Die Männer aus dem Isolationstrakt bekommen einmal im Monat oder einen Tag vor ihrer Gerichtsverhandlung einen neuen Haarschnitt. Deswegen ist es ja auch so ein besonderer Moment, wenn ich zu ihnen komme. Sobald die Tür aufgeht, und sie mich mit meinem Friseurutensilien reinkommen sehen, bricht freudiger Jubel aus: "Dre, wer ist als erstes dran?"; "Ich mache den Anfang!" ;"Ich komme dann als zweites!"

Ich sage dann immer, dass ich so lange hier bleibe, bis jeder einen neuen Haarschnitt bekommen hat.
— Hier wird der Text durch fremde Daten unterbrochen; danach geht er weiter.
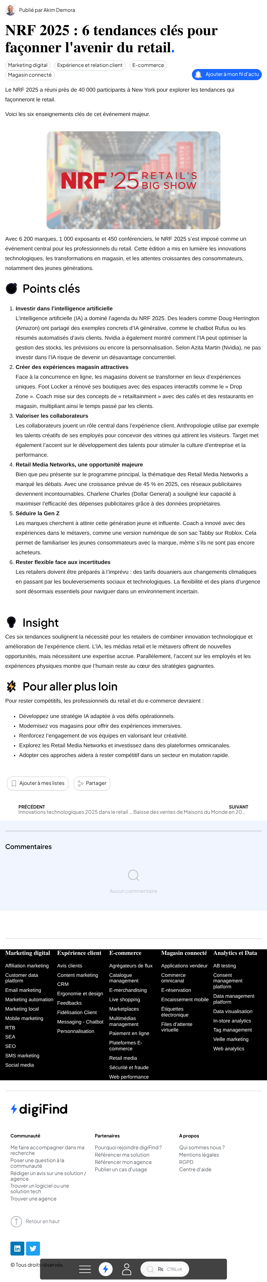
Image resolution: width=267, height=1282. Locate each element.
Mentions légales (199, 1155)
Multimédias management (123, 1021)
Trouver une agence (33, 1199)
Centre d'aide (195, 1170)
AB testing (224, 966)
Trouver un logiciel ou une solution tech (39, 1189)
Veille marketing (231, 1039)
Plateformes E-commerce (125, 1046)
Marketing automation (29, 1000)
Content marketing (77, 975)
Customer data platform (21, 978)
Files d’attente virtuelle (177, 1027)
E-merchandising (128, 990)
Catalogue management (123, 978)
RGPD (186, 1162)
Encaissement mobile (185, 1000)
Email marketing (23, 990)
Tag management (232, 1030)
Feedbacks (69, 1003)
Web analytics (228, 1049)
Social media (19, 1065)
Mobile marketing (24, 1018)
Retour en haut (43, 1221)
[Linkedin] (17, 1249)
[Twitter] (33, 1249)
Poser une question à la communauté (37, 1163)
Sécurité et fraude (129, 1068)
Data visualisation (232, 1011)
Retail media (123, 1058)
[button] (85, 1269)
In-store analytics (232, 1021)
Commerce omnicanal (173, 978)
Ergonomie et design (80, 994)
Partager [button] (96, 783)
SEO (10, 1046)
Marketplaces (124, 1009)
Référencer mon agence (123, 1162)
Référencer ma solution (122, 1155)
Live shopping (124, 1000)
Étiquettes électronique (174, 1012)
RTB (10, 1028)
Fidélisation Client (77, 1012)
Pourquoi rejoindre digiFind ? (128, 1148)
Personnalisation (75, 1031)
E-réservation (176, 990)
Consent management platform (227, 981)
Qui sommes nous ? (202, 1148)
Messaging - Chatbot (80, 1022)
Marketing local (22, 1009)
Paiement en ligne (129, 1033)
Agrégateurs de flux (131, 966)
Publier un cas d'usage (121, 1170)
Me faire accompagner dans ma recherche (47, 1150)
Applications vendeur (184, 966)
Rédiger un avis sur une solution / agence (48, 1176)
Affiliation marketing (27, 966)
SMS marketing (22, 1056)
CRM (63, 984)
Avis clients (69, 966)
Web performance (129, 1077)
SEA (10, 1037)
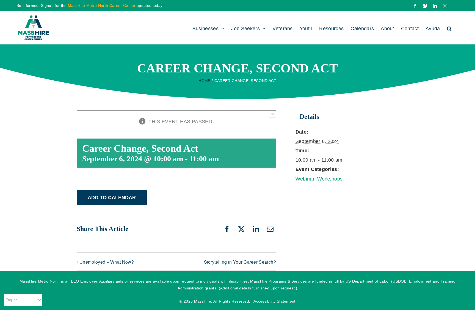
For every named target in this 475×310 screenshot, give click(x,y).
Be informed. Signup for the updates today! (90, 5)
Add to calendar (112, 197)
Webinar (305, 179)
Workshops (330, 179)
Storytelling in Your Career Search (239, 262)
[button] (449, 27)
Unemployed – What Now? (106, 262)
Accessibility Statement (274, 301)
Dann packe ich mein Werkzeug aus und mache mich an die Arbeit.

Ich lege meine Utensilien auf dem Schreibtisch der Wärter zurecht, positioniere meine Scheren und Pinsel und staple die roten Plastikstühle aufeinander, damit die Insassen hoch genug sitzen. Ein richtiger Friseurstuhl steht mir ja nicht zur Verfügung. Dann bringen die Vollzugsbeamten die Häftlinge einen nach dem anderen zu mir.

Da sie ja in Einzelhaft sitzen, müssen sie Handschellen und Fußfesseln tragen, wenn sie sich außerhalb ihrer Zellen aufhalten.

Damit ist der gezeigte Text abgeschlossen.